Begitu mengkawatirkannya dampak perubahan iklim ini, negara-negara di dunia pun sepakat untuk bersama menanganinya. Secara umum, ada tiga hal besar yang dilakukan. Pertama, mitigasi yaitu upaya pengurangan secara terukur sumber penyebab perupahan iklim terkait kegiatan manusia. Kedua, adaptasi yaitu melakukan pengurangan terukur dampak terhadap kelangsungan hidup manusia yang dengan kata lain merupakan usaha maksimal kita menyesuaikan diri terhadap perubahan kondisi lingkungan yang terjadi. Ketiga, penderitaan yaitu jika upaya mitigasi dan adaptasi yang telah dilakukan tidak berjalan baik maka kita harus bersiap menderita akibat perubahan iklim yang terjadi.

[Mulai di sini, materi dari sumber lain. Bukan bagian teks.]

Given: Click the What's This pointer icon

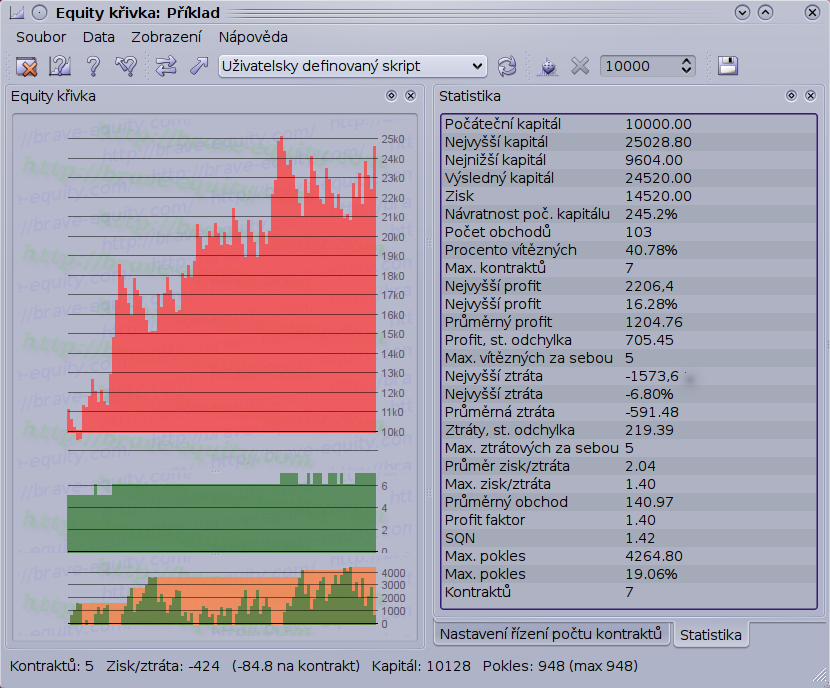Looking at the screenshot, I should pyautogui.click(x=125, y=66).
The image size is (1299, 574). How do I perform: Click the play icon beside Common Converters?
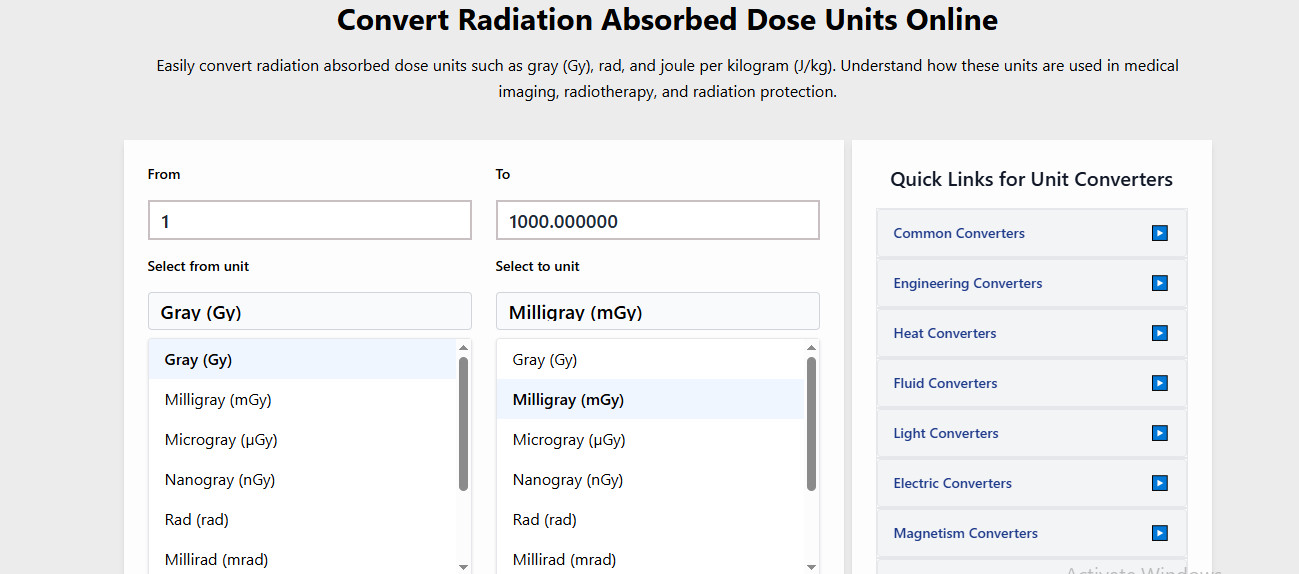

Penampakan hutan Kalimantan dari udara. Foto: Rhett A. Butler
Jasa ekosistem
Ekosistem memiliki peran penting dalam hal menghadapi perubahan iklim. Semakin tinggi kekayaan hayati yang terkandung dalam suatu ekosistem maka ketahanan untuk menghadapi perubahan iklim dalam hal mitigasi ataupun adaptasi akan semakin kuat. Karena, jasa yang diberikan ekosistem (ecosystem services) ini tidak hanya untuk mencegah penyebaran penyakit infeksi, pengatur iklim dan kualitas udara. Akan tetapi juga menyerap karbon, mengatur kualitas air, hingga melindungi habitat dan keanekaragaman hayati yang ada.
Nurul  Winarni, peneliti dari Pusat Perubahan Iklim Universitas Indonesia, menuturkan bahwa pada tingkatan global, 70 persen hasil panen jenis-jenis makanan primer tergantung dari penyerbukan satwa. Menurut Nurul, ada beberapa jenis tanaman secara global yang sangat bergantung pada polinator (penyerbuk) di alam seperti sawit, vanila, dan markisa. Sedangkan jenis-jenis polinator alami ini ada pada burung, serangga, kupu-kupu, lebah, dan kelelawar.
Fungsi polinator ini sangat penting karena mentransfer serbuk sari antarbunga yang memungkinkan terjadinya buah. Dengan buah yang makin banyak dan berat maka akan semakin baik pula kualitasnya. “Hasil penelitian yang dilakukan di Amerika menunjukkan penyerbukan yang dilakukan oleh lebah madu menghasilkan keuntungan per tahun hingga 14,6 miliar dollar Amerika.”
Nurul pun menjelaskan bahwa tanaman pangan berupa buah-buahan merupakan jenis yang rentan terhadap perubahan iklim. Ini dikarenakan buah-buahan memiliki siklus yang bergantung iklim dalam hal berbuah yang dampaknya akan menurunkan produktivitas.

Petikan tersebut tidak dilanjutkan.